What you will do:
**1)** In the article about the Johnston wind turbines, in what year were the Falmouth turbines turned off?
**2)** Carry the article about the Johnston wind turbines forward with the next few paragraphs, starting after its final sentence.

Extract to read:
┄┄┄┄┄┄┄┄┄┄

A group of seven wind turbines in Johnston was just turned on in January, yet they’re already causing some blowback from neighbors across the city line in Cranston.
“It’s a little unnerving that all of a sudden, 519-foot structures can end up right near your home, and no one knows anything,” said Renee Petrone, who lives in the Alpine Estates neighborhood of Cranston and can clearly see the turbines from her home.
“If it’s going to affect our families and our health, it’s our business to understand and know what to expect,” said Kerri Carreiro, another Cranston neighbor.
Petrone, Carreiro and other neighbors who spoke with the NBC 10 I-Team said they’re concerned about possible health impacts from the turbines, especially a group of symptoms known as Wind Turbine Syndrome. They point to turbines in Falmouth, which were turned off in 2017 after more than seven years of lawsuits from neighbors who complained of health problems.
“You hear these issues coming from one turbine. We’ve got seven, and ours are the biggest ones around,” said Jessica Simpson, who also lives in Alpine Estates.
But the company behind the project said there’s no reason for concern.

┄┄┄┄┄┄┄┄┄┄

Extracted records:

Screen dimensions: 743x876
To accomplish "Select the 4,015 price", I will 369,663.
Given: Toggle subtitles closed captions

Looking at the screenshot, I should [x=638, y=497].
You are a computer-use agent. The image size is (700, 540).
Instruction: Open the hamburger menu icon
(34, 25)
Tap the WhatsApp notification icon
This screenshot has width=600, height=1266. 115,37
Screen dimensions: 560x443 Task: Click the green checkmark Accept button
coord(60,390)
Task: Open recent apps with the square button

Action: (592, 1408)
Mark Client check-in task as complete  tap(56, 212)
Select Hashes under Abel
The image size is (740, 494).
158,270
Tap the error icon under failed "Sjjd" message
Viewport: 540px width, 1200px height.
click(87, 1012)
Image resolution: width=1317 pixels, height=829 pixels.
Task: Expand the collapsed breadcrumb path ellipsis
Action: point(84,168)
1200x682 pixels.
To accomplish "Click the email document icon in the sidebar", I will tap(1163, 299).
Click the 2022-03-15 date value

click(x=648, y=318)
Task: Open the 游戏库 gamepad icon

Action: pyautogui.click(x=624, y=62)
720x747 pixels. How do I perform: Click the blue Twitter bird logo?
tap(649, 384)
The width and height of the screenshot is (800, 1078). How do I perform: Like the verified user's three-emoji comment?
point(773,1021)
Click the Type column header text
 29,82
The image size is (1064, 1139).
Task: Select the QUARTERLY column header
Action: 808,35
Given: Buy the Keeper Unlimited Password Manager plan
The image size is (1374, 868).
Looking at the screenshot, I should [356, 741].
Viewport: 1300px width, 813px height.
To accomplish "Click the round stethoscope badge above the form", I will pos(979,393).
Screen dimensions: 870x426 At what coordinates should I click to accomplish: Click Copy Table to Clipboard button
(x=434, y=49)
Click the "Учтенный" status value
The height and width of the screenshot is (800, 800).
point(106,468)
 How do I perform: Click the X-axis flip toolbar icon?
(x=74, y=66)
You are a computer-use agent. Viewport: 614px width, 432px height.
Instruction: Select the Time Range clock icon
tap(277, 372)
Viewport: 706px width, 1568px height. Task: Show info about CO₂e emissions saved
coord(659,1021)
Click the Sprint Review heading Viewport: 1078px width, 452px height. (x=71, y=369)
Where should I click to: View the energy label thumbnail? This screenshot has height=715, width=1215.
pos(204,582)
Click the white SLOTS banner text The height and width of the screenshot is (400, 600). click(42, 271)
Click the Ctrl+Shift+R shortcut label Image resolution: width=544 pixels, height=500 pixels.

┄┄┄┄┄┄┄┄┄┄

Activity answers:
**1)** 2017

**2)**
“That is an assumption that doesn’t bear out in facts,” said Bill Fischer, who is the spokesman for Green Development LLC, the company behind the Johnston wind farm. “[Wind Turbine Syndrome] has not been supported by the medical community. That has not been supported by the scientific community.”
Fischer point to a 2012 Massachusetts state study that found no conclusive link between physical or mental health symptoms and wind turbines.
Legally, Green Development didn’t have to notify Cranston neighbors, because the turbines are located on leased industrial land in Johnson. The company secured all local, state and federal approvals before constructing the wind farm, Fischer said.
“I would say they have no standing in this,” Fischer said of the neighbors’ concerns. “We’re not in Cranston’s backyard. We’re in Johnston.”
Green Development already operates turbines in North Kingstown, Coventry and Portsmouth, where some neighbors have also expressed concerns.
“For us, it’s a fear. I’m afraid of what’s coming,” Petron said, noting that neighbors on Cape Cod reported sleep problems, anxiety, hearing problems and other issues.
In Bourne, the Board of Health recently deemed wind turbines in neighboring Plymouth a public nuisance, although board members noted that Bourne doesn’t have jurisdiction over Plymouth based on previous legal rulings.
Fischer said the Johnston turbines are state-of-the-art, with serrated edges that reduce noise and a new type of motor that’s much quieter than technology used on Cape Cod. He said neighbors will likely grow used to the turbines.
“Over time, they seem to blend in,” Fischer said.
But Petrone and her neighbors said they aren’t giving up, and they plan to look into all options to fight the turbines.